Although we wouldn't mind meeting Tariq, Khaderbhai's eleven-year-old nephew. He's a devout Muslim, brave in the face of a wild pack of snarling attack dogs, and also an all-around sweetie pie.
One of the more important G's is Nazeer, Khaderbhai's driver and friend. He's protective of the big man at first, and pretty suspicious of Lin, and the feeling is mutual: "I thought him ugly, then, when I first knew him, not so much for the unbeautiful set of his features as for their joylessness. It seemed to me that I'd never seen a human face in which the smile had been so utterly defeated" (2.15.167).

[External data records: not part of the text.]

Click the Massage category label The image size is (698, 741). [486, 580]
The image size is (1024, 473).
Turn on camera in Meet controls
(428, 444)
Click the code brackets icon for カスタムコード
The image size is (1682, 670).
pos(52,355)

They become close, though, over time.
Another important gangster is Abdul Ghani, but where Nazeer is loyal to the death, Ghani is the Judas who betrays Khaderbhai, tipping off the Pakistani police when Khader and his gang roll in to deliver arms to the Afghani fighters. First impressions don't seem to be Lin's specialty; he hated Nazeer at first and grew to love him, and check out what he thought of the traitor when they first meet:
Of all of them, only Abdul Ghani displayed any sense of humour, and only he laughed aloud. He was as familiar with younger men as he was with those senior to him. He sprawled in his place, where others sat. He interrupted or interjected when he pleased, and he ate more, drank more, and smoked more than any man in the room. He was especially, irreverently, affectionate with Khaderbhai, and it was certain that they were close friends. (2.14.105)
The moral of the story? The butler did it. No, wait—wrong story. It's never trust a wise guy. Anyway, it's a switcheroo, but we have to admit we didn't see it coming.
Another of Khaderbhai's faithful is Khaled Ansari, a Palestinian who is plagued by thoughts of revenge: "Khaled was an intriguing man, but there was anger—too much anger, perhaps—brooding in him" (2.14.105). Perhaps that rage is what makes him sympathetic to Habib Abdur Rahman, a schoolteacher who goes psychotic with rage after his family is murdered, taking it upon himself to torture and kill any Soviet, Soviet lookalike, or Soviet associate.
Lin gets especially close to Madjid Rhustem, an Iranian who runs the passport forging operation, along with Krishna & Villu, according to Lin the best forgers in the world. They teach him everything there is to know about the wonderful world of forgery, which comes in pretty handy for a guy who's on the international most wanted list.